Lors de l’entrée en vigueur du règlement 1400/2002, les constructeurs ont pratiquement tous résilié leurs contrats sous préavis réduit à un an, sans jamais justifier de la nécessité objective d’une réorganisation dans l’urgence.

Dans le cadre des litiges suscités par ces mesures, la Commission a renié la position exprimée lors du renouvellement de son règlement, s’exposant d’ailleurs aux critiques de la Cour de Justice :

"Sans faire mention de la conception qu’elle a défendue auparavant dans ses brochures, la Commission défend un autre point de vue dans ses conclusions écrites, à savoir que la nécessité d’une réorganisation dépend exclusivement de l’appréciation subjective du fabricant, qui serait soustraite à un contrôle juridictionnel plus approfondi" (conclusions GEELHOED, Audi c/ Skandinavisk Motor) ; "(…) Cette thèse qui, en ce qui concerne la Commission, diffère de celle proposée par cette dernière dans sa réponse à la question 68 de la brochure explicative relative au règlement n° 1400/2002, ne saurait être admise" (arrêt CJCE du 7 Septembre 2006, Audi c/ Skandinavisk Motor).

En ce qu’il affecte la crédibilité du règlement d’exemption, le comportement de la Commission, est directement à l’origine de son inefficacité.

c) Le Commissaire en charge de la concurrence, Madame KROES, qui a été membre du Conseil de surveillance de VOLVO GROUP jusque en 2004, a exprimé la nouvelle approche de la Commission dans des termes que n’auraient pas renié les constructeurs : "J’ai de la sympathie pour ceux qui se plaignent des exigences plus strictes et plus coûteuses pour les distributeurs.

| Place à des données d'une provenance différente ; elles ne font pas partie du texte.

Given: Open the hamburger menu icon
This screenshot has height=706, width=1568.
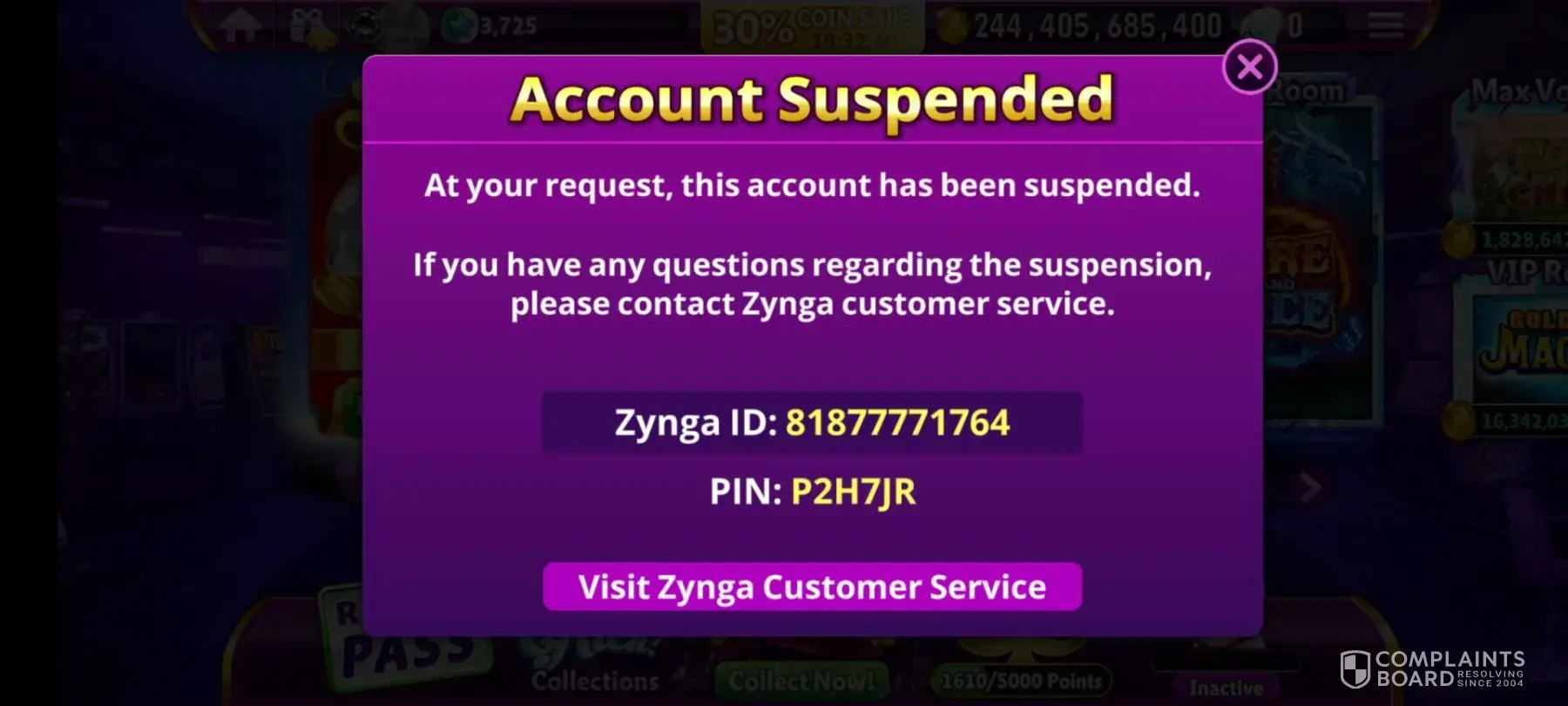Looking at the screenshot, I should click(x=1385, y=25).

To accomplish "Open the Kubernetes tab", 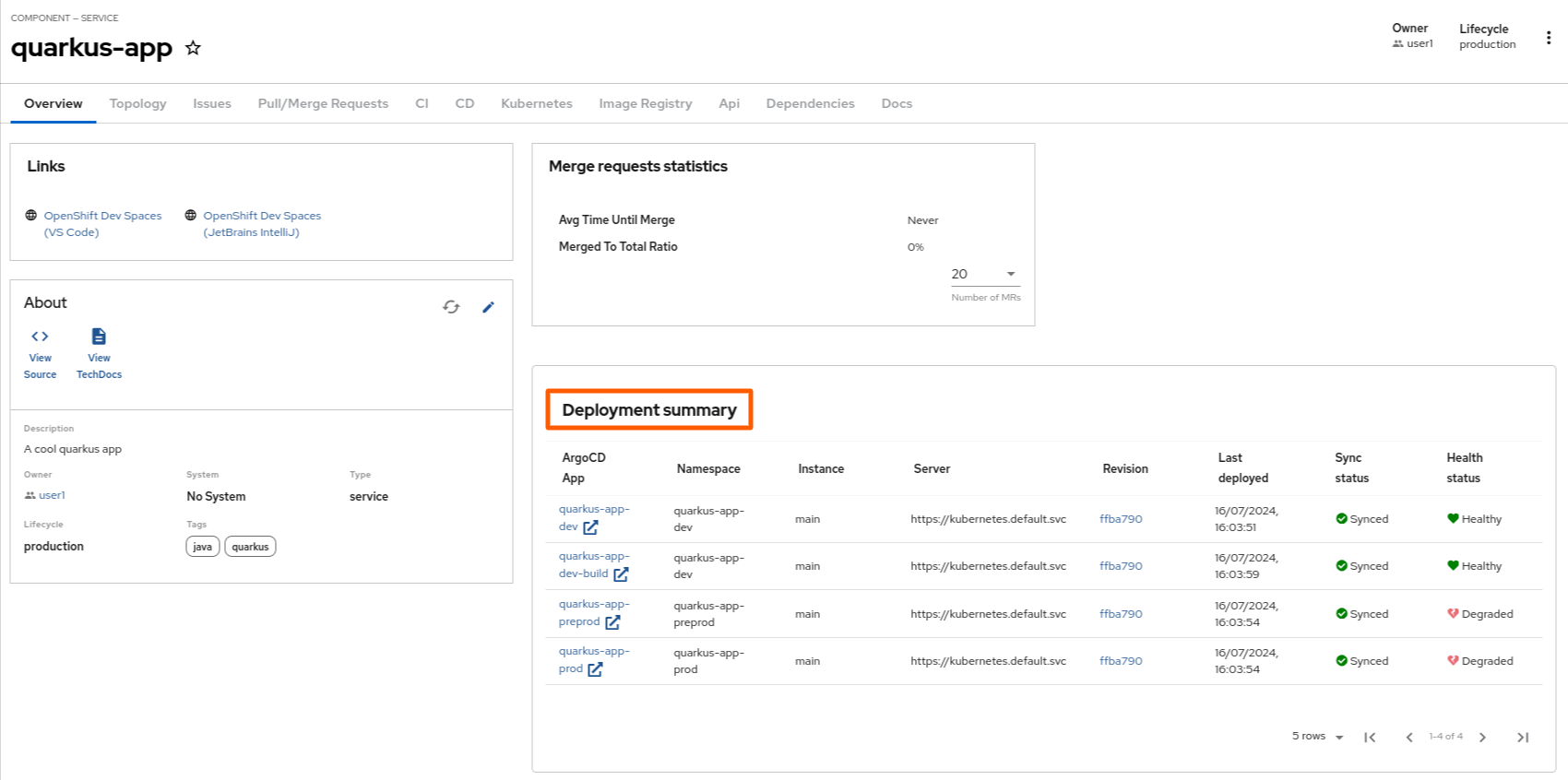I will pos(536,103).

Mais c’est un problème d’ordre commercial, et les articles 81 et 82 du Traité ne confèrent pas à la Commission le pouvoir d’aplanir les inégalités de puissance de marché entre parties contractantes" (discours du 25 Septembre 2006)

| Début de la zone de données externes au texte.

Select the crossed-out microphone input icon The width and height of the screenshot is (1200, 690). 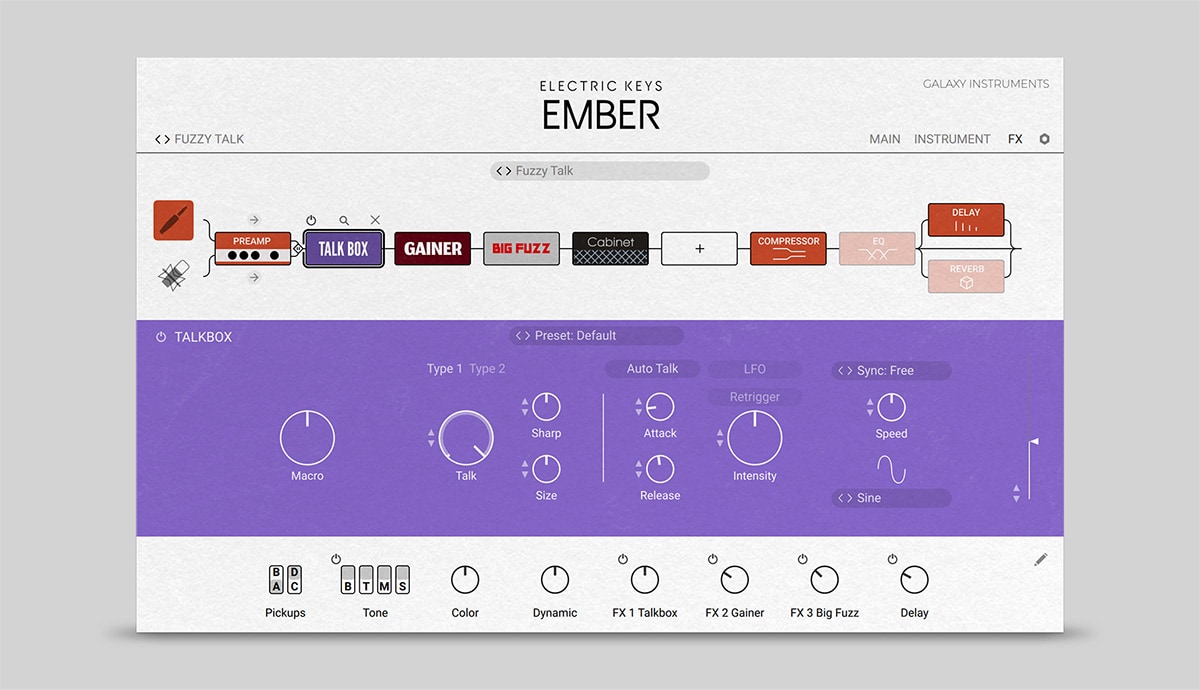[x=174, y=275]
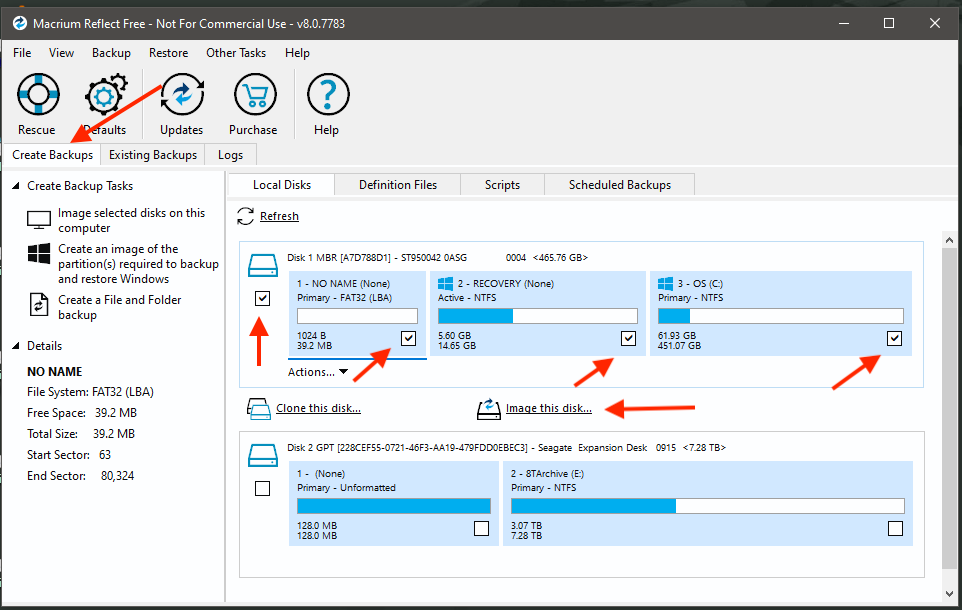
Task: Click the RECOVERY partition usage bar
Action: 537,316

Dans cet esprit, la Commission précise sans ambiguïté, que le règlement d’exemption n’a pas vocation à prévenir ni régler les litiges entre les parties, renvoyant ces dernières à la négociation d’un code de bonne conduite "facultatif" : "(…) dans leur grande majorité, ces plaintes informelles ne portaient pas sur de véritables problèmes de concurrence, mais plutôt sur des différends commerciaux inter partes" (Rapport d’évaluation, p. 15) ; "(…) il peut se révéler avantageux pour l’ensemble des parties de se mettre d’accord sur un code de bonnes pratiques facultatif définissant une procédure d’arbitrage pour le règlement des litiges relatifs aux obligations contractuelles, ainsi que sur des normes minimales en matière de bonne foi et de confiance légitime dans le cadre des relations contractuelles entre les parties" (Rapport d’évaluation, p. 12).

Il faut se souvenir pourtant, que pendant près de vingt ans, la Commission a expliqué que l’emprise contractuelle des constructeurs pouvait affecter le comportement concurrentiel des distributeurs et qu’à ce titre, le contenu des contrats devait être encadré : "L’article 5 paragraphe 2 fait dépendre l’exemption de la clause de non-concurrence et de l’exclusivité de marque d’autres conditions minimales visant à empêcher qu’en raison de telles obligations le distributeur devienne par trop dépendant, économiquement, du fournisseur et renonce a priori à des actions concurrentielles qu’il peut en soi entreprendre, au motif qu’elles iraient à l’encontre des intérêts du constructeur ou d’autres entreprises du réseau" (règlement n° 123/85, considérant n° 17 – le même considérant est repris pour l’essentiel, dans le règlement n° 1475/95).

La Commission estime désormais qu’elle n’aurait pas à régir le contenu des contrats et "(…) qu’un règlement simplifié davantage fondé sur les effets serait plus efficace (…)" (Rapport d’évaluation, p. 15).

C’est oublier qu’aux termes mêmes de la délégation accordée à la Commission par le règlement n° 19/65, le règlement d’exemption a précisément pour objet de définir "les restrictions ou les clauses qui ne peuvent pas figurer dans les accords", ainsi que "les clauses qui doivent figurer dans les accords ou les autres conditions qui doivent être remplies".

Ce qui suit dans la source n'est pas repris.